Qu’est-ce qui était partout en question ? La manière dont s’exerçait le pouvoir, celui qui s’exerce par d’autres institutions ou formes de contraintes, une sorte d’oppression permanente dans la vie pas seulement le pouvoir d’Etat, mais quotidienne. Ce que l’on supportait mal, qui était sans cesse remis en question et qui produisait ce type de malaise, et dont n’on avait pas parlé depuis douze ans, c’était le pouvoir. Et non seulement le pouvoir d’Etat, mais celui qui s’exerçait au sein du corps social, à travers des canaux, des formes et des institutions extrêmement différents. On n’acceptait plus d’être gouverné au sens large de gouvernement. Je ne parle pas de gouvernement de l’état au sens que le terme a en droit public, mais à ces hommes qui orientent notre vie quotidienne au moyen d’ordres, d’influences directes ou indirectes comme, par exemple, celle des médias.

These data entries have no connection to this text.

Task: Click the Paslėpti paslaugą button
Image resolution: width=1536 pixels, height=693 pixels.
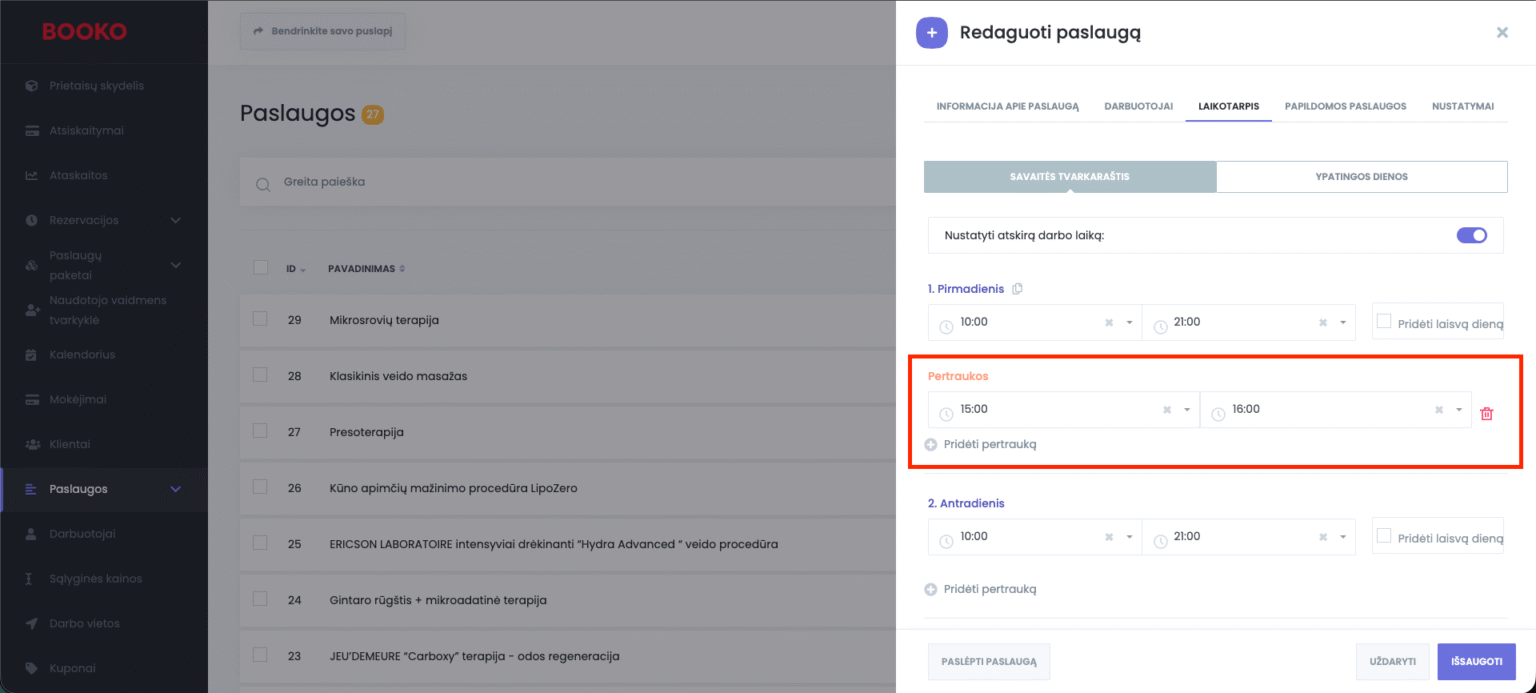Action: coord(988,662)
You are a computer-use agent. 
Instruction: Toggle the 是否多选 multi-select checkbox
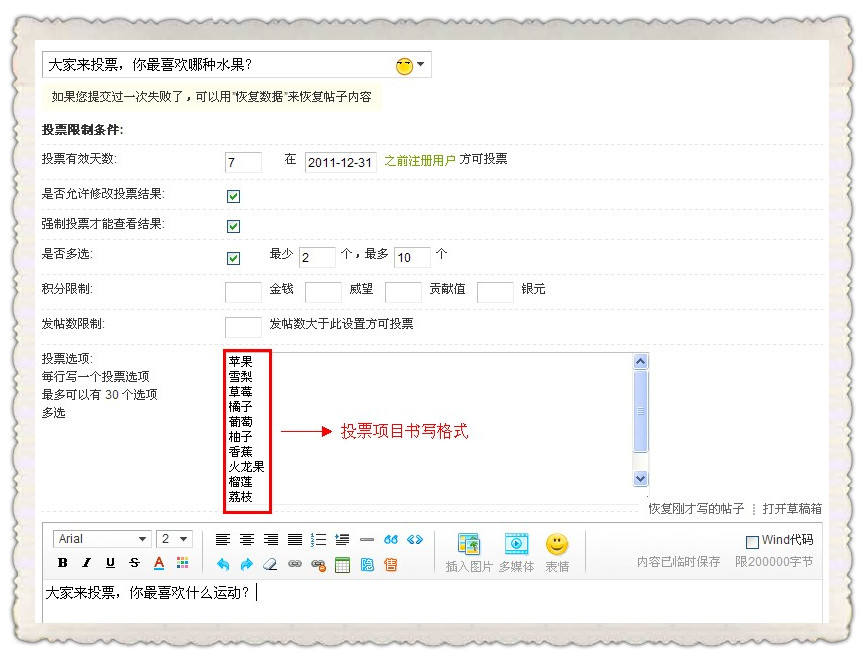tap(233, 258)
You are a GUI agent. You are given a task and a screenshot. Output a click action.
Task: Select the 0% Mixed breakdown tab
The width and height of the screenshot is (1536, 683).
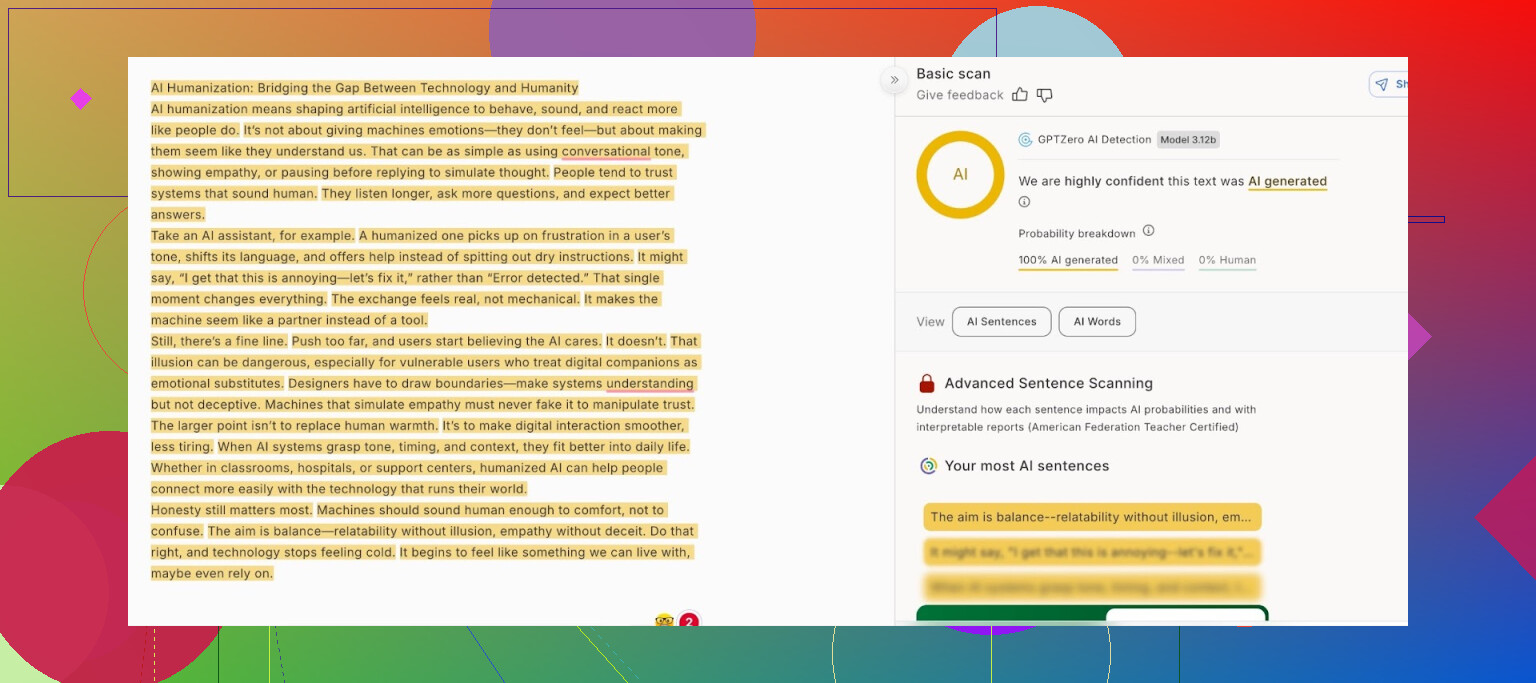tap(1158, 260)
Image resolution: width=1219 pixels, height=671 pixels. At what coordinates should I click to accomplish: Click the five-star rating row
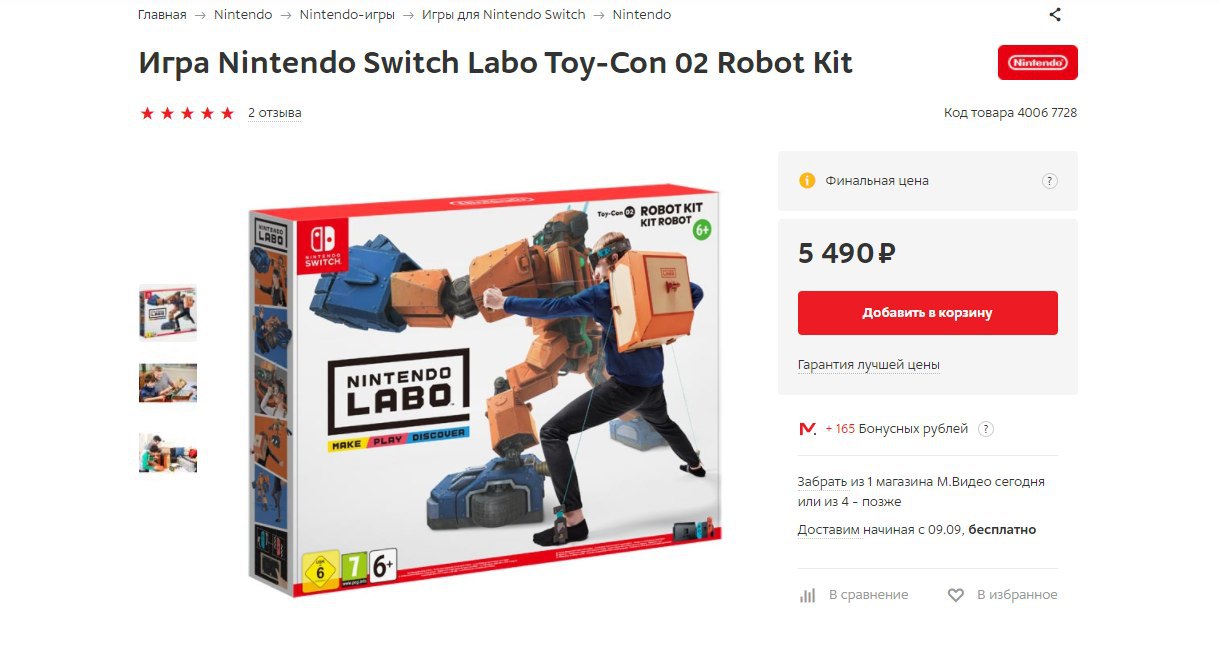point(187,113)
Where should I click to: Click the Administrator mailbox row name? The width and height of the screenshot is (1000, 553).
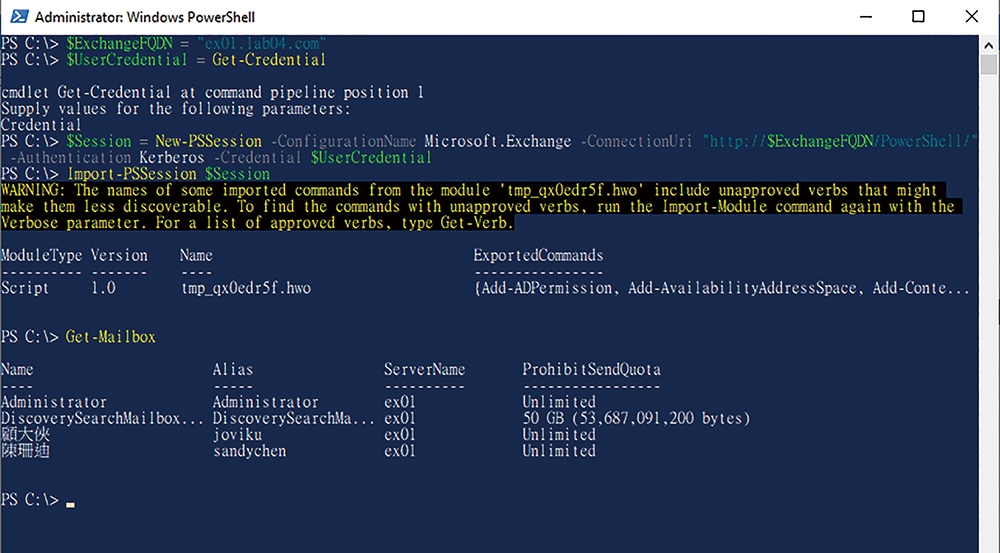(54, 402)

En écrivant l’Histoire de la folie, en travaillant sur la naissance de la clinique, je pensais faire une histoire généalogique du savoir. Mais le vrai fil conducteur se trouvait dans ce problème du pouvoir.

Au fond, je n’avais rien fait d’autre que de chercher à retracer comment un certain nombre d’institutions, se mettant à fonctionner au nom de la raison et de la normalité, avaient exercé leur pouvoir sur des groupes d’individus, en relation avec des comportements, des façons d’être, d’agir ou de dire, constitués comme anomalie, folie, maladie, etc. Au fond, je n’avais rien fait d’autre qu’une histoire du pouvoir. Or qui ne s’accorde aujourd’hui pour dire qu’il s’est agi, en Mai 68, d’une rébellion contre toute une série de formes de pouvoirs qui s’exerçaient avec une intensité particulière sur certaines couches d’âge dans certains milieux sociaux ? De toutes ces expériences, les miennes comprises, émergeait un mot, semblable à ceux qui sont écrits avec l’encre sympathique, prêts à apparaître sur le papier quand on met le bon réactif : le mot pouvoir.